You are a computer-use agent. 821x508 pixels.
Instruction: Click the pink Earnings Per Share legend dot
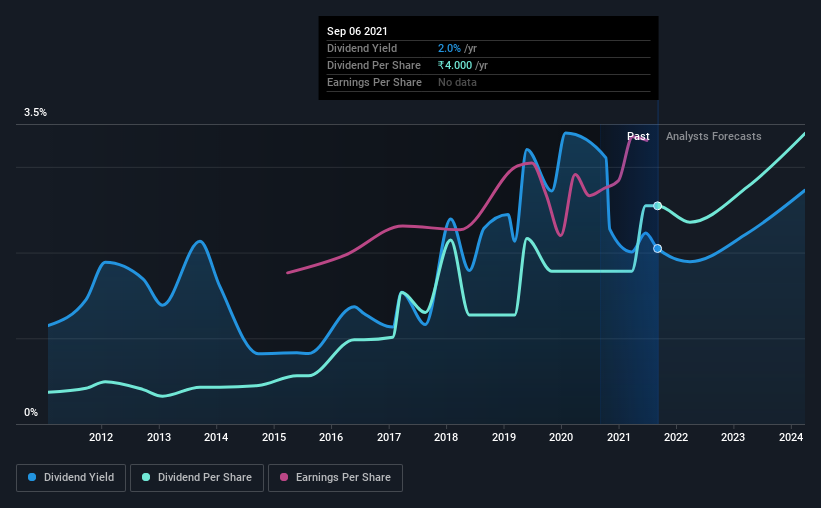pos(284,477)
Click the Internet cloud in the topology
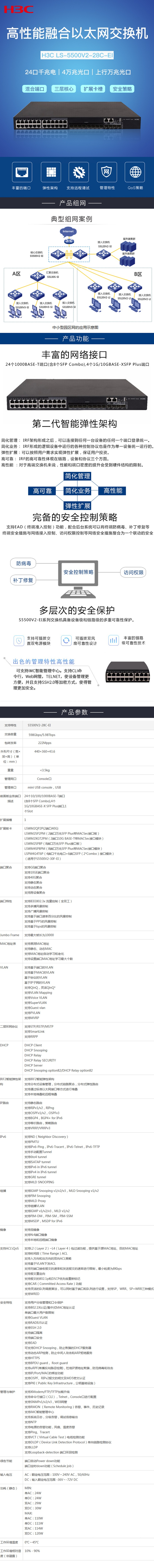This screenshot has height=1568, width=154. (68, 231)
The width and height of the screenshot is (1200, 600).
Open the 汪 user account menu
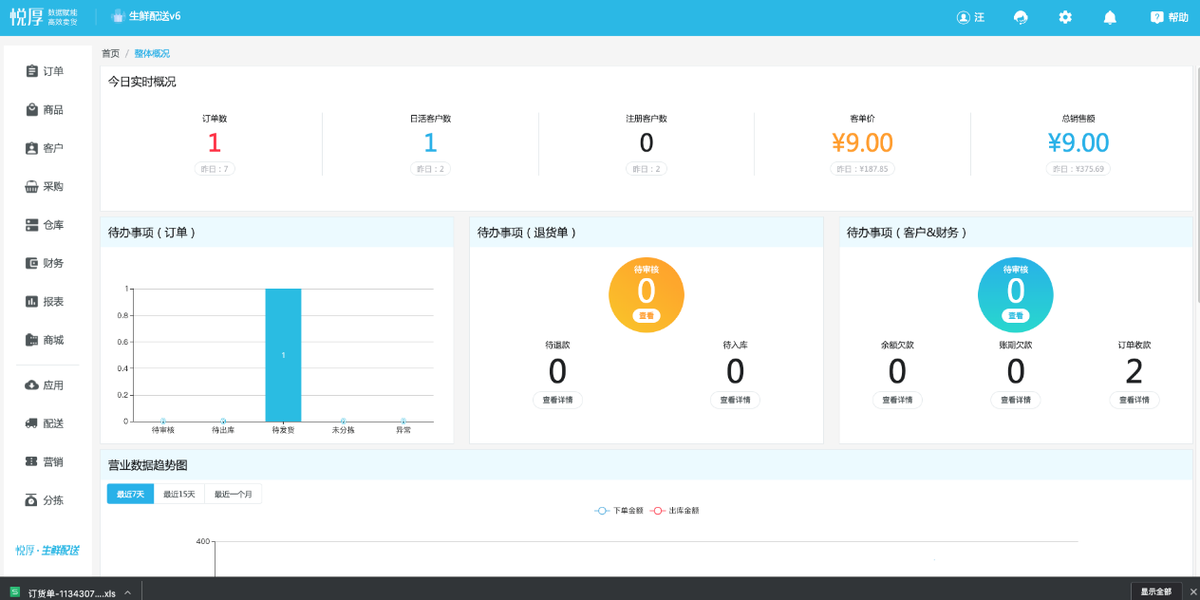970,17
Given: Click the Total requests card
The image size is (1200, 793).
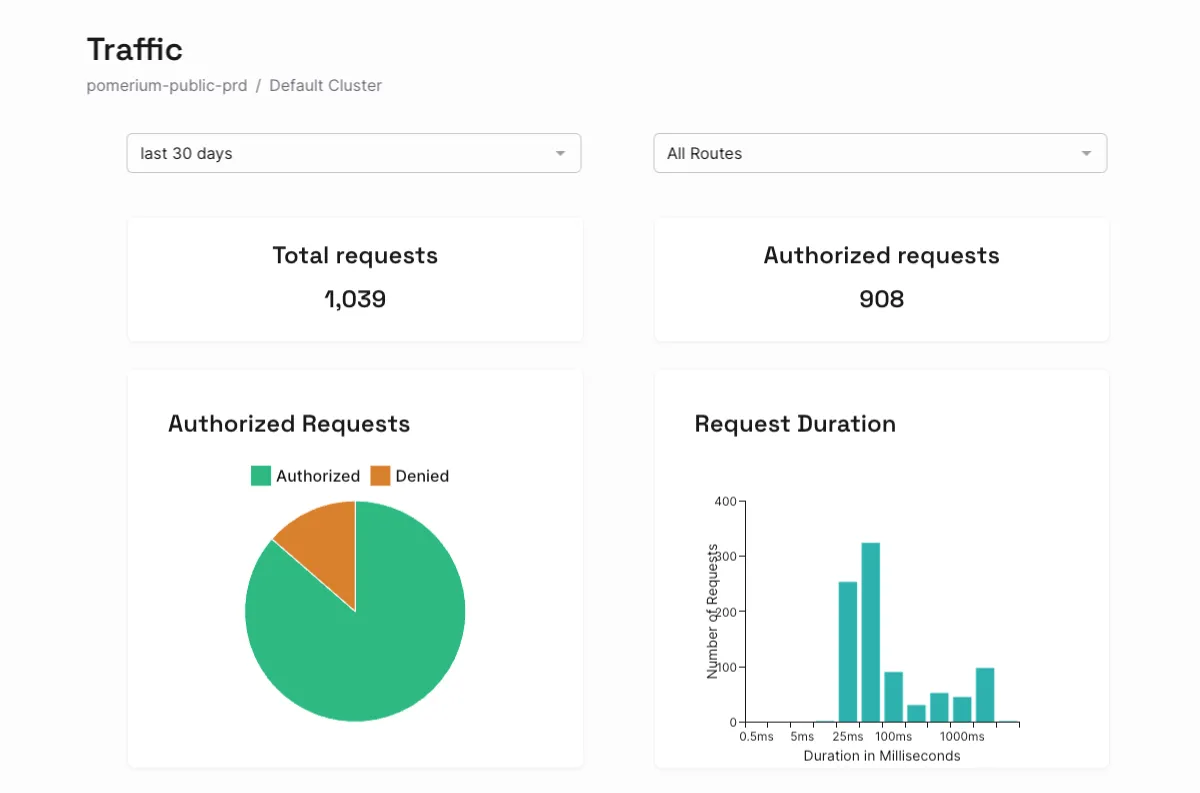Looking at the screenshot, I should tap(355, 279).
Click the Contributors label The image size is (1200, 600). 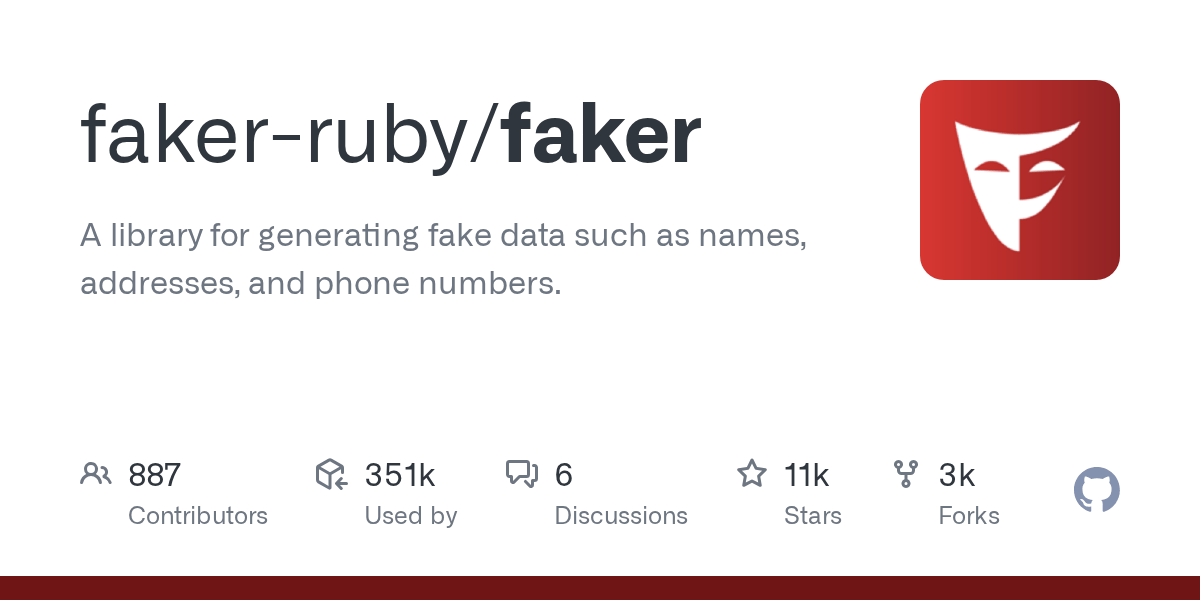click(x=198, y=516)
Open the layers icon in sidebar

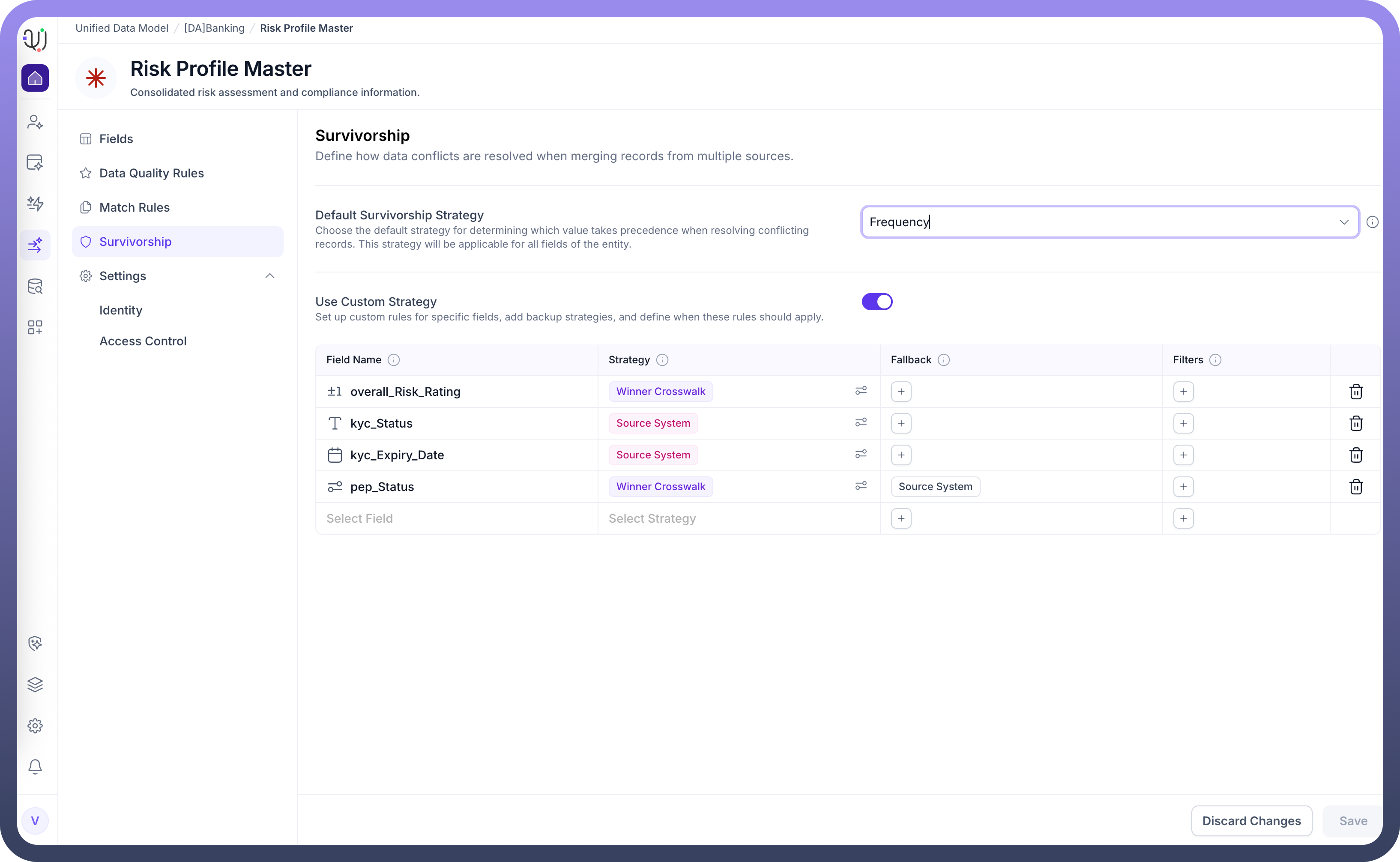click(35, 684)
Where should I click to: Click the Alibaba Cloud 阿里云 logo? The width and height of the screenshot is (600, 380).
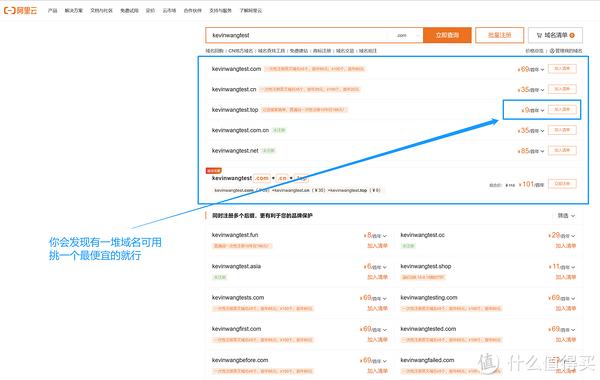click(x=20, y=10)
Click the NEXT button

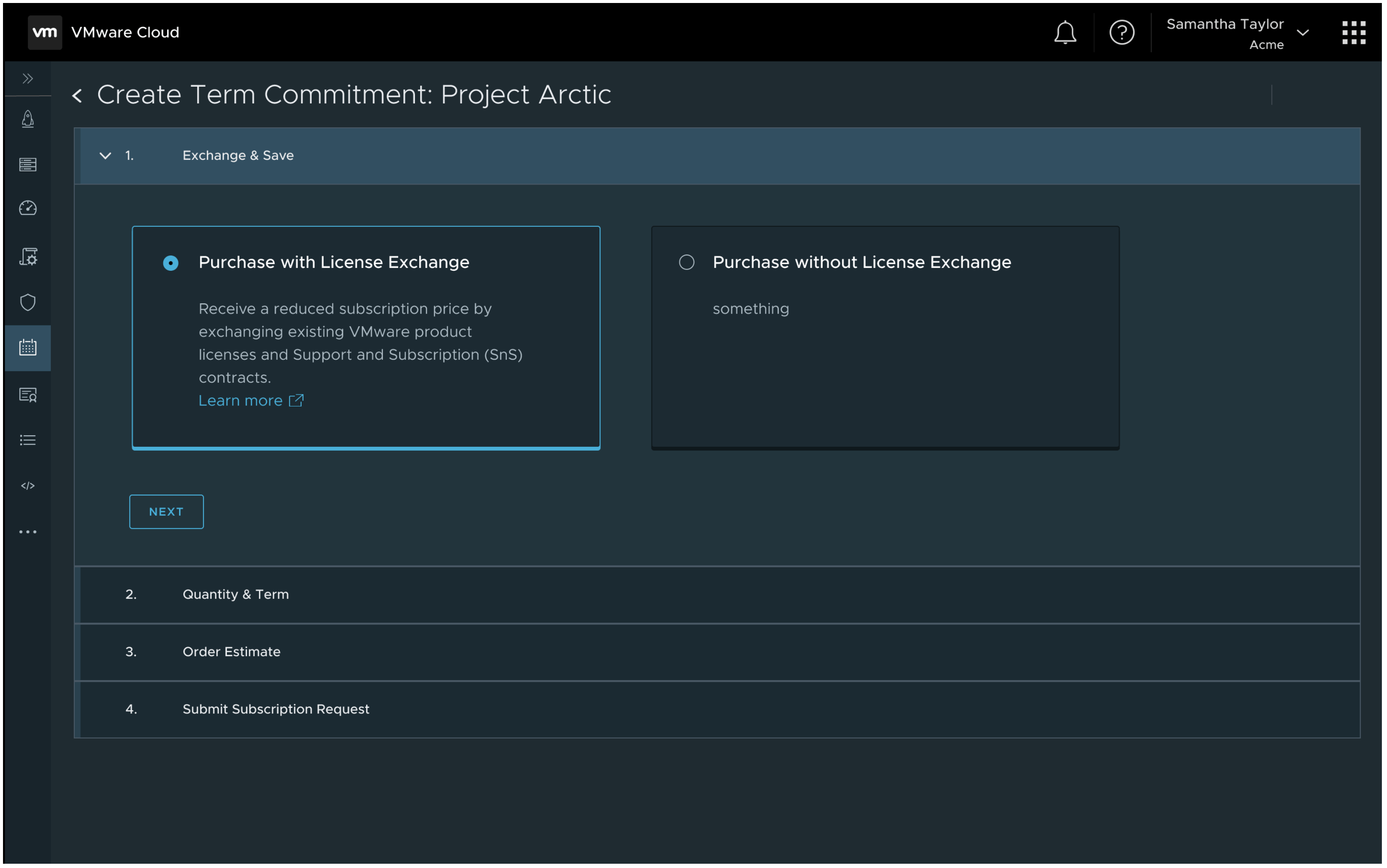167,511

__SHORT TASK__:
Reproduce the rows word for word, from the line containing "Open the layers icon in sidebar" through the end of the rows, leaving out the pictures.

__OUTPUT FOR THIS EXERCISE__:
Open the layers icon in sidebar

click(35, 684)
Where should I click to: Click the Alibaba Cloud 阿里云 logo? The width and height of the screenshot is (600, 380).
click(x=20, y=10)
Click the NEXT button

167,511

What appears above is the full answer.